No room for wildlife?

Johnson Creek property owner Brad Watts’s litany of assumptions, complaints and accusations in the 11/29/2008 NKH deserves informed comment.

Johnson Creek property owner Brad Watts’s litany of assumptions, complaints and accusations in the 11/29/2008 NKH deserves informed comment.

Mr. Watts complains that he has been “unfairly labeled as a developer” of his 20 acres along Johnson Creek saying, “I have never sold a piece of property in my life.” Mr. Watts’s strenuous effort to have his property annexed suggests his intent to develop it. Alternatively, shall we assume that Mr. Watts merely desires annexation to increase his annual property taxes approximately $10,300 (see City of Poulsbo Annexation Task Force Report, July 9, 2008)? Fact: On April 5, 2007, Brad Watts signed a development contract for this property with local developer and attorney, John Johnson, operating as Nathan’s Glen Inc. Would Mr. Watts find “raw land speculator who signs a development contract with a developer” a less pejorative term?

Mr. Watts complains that he “lost 150 feet from either side of the creek to Poulsbo’s Critical Areas Ordinance … ” He fails to mention that Kitsap County’s Critical Areas Ordinance already required a 150-foot buffer on his property before Poulsbo adopted an identical CAO buffer width.

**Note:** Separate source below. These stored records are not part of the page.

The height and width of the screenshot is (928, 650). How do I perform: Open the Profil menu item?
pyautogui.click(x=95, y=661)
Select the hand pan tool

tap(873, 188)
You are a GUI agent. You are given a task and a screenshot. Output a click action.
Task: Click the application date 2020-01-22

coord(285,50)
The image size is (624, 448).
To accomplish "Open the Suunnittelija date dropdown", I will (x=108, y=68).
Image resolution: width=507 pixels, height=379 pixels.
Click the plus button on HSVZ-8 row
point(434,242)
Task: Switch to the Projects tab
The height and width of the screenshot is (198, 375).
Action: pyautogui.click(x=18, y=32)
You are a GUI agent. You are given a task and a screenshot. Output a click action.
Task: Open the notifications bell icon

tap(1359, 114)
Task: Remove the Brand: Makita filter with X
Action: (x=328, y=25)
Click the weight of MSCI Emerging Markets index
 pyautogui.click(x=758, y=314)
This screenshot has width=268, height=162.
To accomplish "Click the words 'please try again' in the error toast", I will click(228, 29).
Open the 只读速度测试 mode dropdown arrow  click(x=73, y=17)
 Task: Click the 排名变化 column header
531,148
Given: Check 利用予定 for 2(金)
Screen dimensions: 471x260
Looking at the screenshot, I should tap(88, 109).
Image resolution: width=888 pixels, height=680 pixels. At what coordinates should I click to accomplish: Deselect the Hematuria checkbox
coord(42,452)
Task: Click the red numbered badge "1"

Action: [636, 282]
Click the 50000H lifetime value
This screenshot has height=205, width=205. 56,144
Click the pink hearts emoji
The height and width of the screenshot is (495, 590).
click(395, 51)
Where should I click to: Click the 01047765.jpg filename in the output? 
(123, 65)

His next target is the Poulsbo Parks and Recreation Commission, which recommended Johnson Creek as the first and only wildlife habitat conservation area within Poulsbo. Mr. Watts asks, evidently seriously, “Do people want to take my entire property from me in the name of wildlife? … Do these people think I should donate this property to wildlife?”

Mr. Watts’s silly histrionics aside, designation of a habitat conservation area would require a developer to provide a habitat assessment before receiving project approval. The concept of private land use regulation in the public interest appears foreign to Mr. Watts. Perhaps he could prevail on his developer-in-waiting, a lawyer, to explain to him the differences between such regulation and constitutionally prohibited takings of property.

Next, Mr. Watts insults the efforts of local environmentalists to preserve Poulsbo’s rapidly dwindling open space, wildlife and fisheries resources: “Most of the people making recommendations and decisions have never set foot on my property and don’t have any idea of what they are talking about.”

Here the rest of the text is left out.